___ Given text ___

David Cuperman

Personal information
- Full name: David Cuperman Coifman
- Date of birth: 8 November 1996 (age 29)
- Place of birth: Bogotá, Colombia
- Height: 1.81 m (5 ft 11 in)
- Position: Left-back

College career
- Years: Team / Apps / (Gls)
- 2015–2017: Averett University / 51 / (21)

Senior career*
- Years: Team / Apps / (Gls)
- 2019–2022: Fortaleza / 54 / (3)
- 2021: → Alianza Petrolera / 11 / (0)
- 2022–2024: FC Ashdod / 32 / (0)
- 2024–2025: Hapoel Tel Aviv / 28 / (1)

= David Cuperman =

Colombian footballer (born 1996)

David Cuperman (דוד קופרמן; born 8 November 1996) is a Colombian of Polish and Israelí descent professional footballer who plays as a left-back.

==Early life==
Cuperman was born to parents Salomon Cuperman and Raquel Coifman in Bogota. After attending Colegio Colombo Hebreo for high school, Cuperman left for the US to study sports management and coaching at Averett University. He earned USA South All-Conference First Team honors. Cuperman was named to the 2017 Jewish Sports Review Men's Soccer All-America First Team for Division II and II.

___

_Goal 1_:
In the David Cuperman profile, start at the words "College career" and end after "footballer (born 1996)". Write that passage out again, swapping "Hapoel Tel Aviv" for "Maccabi Haifa".
_Goal 2_:
Translate this sentence from the David Cuperman profile into Spanish: "He earned USA South All-Conference First Team honors."
_Goal 3_:
Write the next part of the David Cuperman profile, picking up after its last sentence.

___ Extracted records ___

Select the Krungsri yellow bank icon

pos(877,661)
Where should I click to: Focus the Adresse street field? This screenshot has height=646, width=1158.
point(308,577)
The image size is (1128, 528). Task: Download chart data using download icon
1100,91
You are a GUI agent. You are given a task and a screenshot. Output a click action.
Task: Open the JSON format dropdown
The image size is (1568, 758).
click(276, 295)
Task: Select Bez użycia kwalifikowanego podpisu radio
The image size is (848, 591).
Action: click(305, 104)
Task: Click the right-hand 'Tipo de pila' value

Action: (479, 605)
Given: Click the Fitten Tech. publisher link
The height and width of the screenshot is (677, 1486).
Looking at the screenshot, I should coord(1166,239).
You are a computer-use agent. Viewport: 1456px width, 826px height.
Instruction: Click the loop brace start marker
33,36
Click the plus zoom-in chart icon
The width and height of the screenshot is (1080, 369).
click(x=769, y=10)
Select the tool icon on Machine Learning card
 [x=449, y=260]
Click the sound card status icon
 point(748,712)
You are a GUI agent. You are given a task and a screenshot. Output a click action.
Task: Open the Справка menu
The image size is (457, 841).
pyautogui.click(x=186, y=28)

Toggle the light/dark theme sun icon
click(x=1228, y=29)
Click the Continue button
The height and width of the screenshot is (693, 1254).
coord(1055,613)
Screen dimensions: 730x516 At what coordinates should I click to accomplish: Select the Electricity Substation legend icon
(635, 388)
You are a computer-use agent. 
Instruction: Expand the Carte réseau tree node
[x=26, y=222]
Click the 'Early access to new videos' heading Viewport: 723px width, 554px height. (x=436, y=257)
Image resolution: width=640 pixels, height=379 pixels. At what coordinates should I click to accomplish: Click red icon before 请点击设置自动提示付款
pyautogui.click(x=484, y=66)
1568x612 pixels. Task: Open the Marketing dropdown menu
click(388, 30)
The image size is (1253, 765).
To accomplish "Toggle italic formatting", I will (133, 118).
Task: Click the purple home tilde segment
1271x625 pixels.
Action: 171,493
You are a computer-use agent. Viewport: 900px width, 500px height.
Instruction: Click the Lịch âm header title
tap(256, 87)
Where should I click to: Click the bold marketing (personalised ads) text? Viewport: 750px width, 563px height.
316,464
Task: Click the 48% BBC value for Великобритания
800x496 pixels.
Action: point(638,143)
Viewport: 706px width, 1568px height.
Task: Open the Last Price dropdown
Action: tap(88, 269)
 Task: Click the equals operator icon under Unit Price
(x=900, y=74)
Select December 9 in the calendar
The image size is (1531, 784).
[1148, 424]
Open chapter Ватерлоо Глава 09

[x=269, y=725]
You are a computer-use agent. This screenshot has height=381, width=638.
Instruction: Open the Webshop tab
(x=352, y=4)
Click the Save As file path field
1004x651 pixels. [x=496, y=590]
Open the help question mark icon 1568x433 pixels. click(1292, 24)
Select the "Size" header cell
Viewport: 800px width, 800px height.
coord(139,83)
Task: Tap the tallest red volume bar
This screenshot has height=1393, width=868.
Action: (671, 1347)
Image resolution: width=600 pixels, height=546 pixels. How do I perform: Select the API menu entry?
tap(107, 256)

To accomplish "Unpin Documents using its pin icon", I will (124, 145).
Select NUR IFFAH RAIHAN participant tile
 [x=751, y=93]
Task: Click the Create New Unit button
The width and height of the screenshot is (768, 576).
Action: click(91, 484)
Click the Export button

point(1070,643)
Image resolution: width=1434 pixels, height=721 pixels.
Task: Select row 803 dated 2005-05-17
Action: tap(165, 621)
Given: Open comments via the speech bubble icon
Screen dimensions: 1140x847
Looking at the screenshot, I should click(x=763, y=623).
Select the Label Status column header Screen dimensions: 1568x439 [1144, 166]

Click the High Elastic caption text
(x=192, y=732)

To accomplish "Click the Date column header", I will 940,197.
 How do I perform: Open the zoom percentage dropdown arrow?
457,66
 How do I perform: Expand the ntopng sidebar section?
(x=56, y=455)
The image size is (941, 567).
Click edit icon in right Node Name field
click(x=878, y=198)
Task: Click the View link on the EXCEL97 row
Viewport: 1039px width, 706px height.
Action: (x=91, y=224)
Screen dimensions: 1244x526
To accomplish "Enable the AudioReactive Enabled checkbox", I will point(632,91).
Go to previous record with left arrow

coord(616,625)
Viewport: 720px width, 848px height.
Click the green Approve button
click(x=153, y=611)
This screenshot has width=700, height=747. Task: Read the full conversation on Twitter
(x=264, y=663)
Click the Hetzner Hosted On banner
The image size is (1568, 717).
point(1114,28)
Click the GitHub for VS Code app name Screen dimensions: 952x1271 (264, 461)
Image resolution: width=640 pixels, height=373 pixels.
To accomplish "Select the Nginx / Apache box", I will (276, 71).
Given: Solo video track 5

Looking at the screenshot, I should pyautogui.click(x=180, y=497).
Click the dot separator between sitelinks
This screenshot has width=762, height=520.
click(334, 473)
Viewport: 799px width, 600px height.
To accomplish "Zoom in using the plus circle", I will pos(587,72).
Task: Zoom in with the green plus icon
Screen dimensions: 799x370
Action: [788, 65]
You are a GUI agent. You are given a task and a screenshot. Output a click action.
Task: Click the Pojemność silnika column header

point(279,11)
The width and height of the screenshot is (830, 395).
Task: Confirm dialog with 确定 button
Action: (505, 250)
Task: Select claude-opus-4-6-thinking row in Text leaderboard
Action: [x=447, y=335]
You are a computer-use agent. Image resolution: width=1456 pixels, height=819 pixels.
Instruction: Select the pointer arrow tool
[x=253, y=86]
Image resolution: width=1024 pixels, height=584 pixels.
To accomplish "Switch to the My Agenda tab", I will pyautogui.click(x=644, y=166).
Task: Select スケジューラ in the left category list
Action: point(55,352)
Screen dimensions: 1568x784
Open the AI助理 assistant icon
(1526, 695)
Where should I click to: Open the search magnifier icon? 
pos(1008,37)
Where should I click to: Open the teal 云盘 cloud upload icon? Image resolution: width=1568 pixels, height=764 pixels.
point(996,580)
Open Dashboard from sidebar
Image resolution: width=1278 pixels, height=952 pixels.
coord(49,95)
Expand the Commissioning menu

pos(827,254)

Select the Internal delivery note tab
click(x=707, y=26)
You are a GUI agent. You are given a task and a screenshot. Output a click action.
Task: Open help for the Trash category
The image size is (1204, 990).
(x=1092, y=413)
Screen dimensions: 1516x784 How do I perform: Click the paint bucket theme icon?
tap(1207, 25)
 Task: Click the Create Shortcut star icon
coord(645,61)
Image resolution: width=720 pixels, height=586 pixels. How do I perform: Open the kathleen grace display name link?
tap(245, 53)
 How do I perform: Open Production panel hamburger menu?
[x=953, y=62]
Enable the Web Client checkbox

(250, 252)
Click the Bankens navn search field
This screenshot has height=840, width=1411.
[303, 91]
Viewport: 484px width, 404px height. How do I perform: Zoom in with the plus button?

___

_Final result 1_:
College career
- Years: Team / Apps / (Gls)
- 2015–2017: Averett University / 51 / (21)

Senior career*
- Years: Team / Apps / (Gls)
- 2019–2022: Fortaleza / 54 / (3)
- 2021: → Alianza Petrolera / 11 / (0)
- 2022–2024: FC Ashdod / 32 / (0)
- 2024–2025: Maccabi Haifa / 28 / (1)

= David Cuperman =

Colombian footballer (born 1996)

_Final result 2_:
Obtuvo distinciones del Primer Equipo All-Conference de la USA South.

_Final result 3_:
==Career==
In 2017, Cuperman traveled to Israel to represent Colombia at the 2017 Maccabiah Games.

He made his debut in the Colombian Categoría Primera A with Alianza Petrolera on 16 February 2021, starting at left midfield against Patriotas Boyacá.

In 2022, Cuperman joined FC Ashdod in Israel on trial.

==Personal life==
Born in Colombia, Cuperman is of Polish-Jewish descent. On 10 August 2022 became an Israeli citizen.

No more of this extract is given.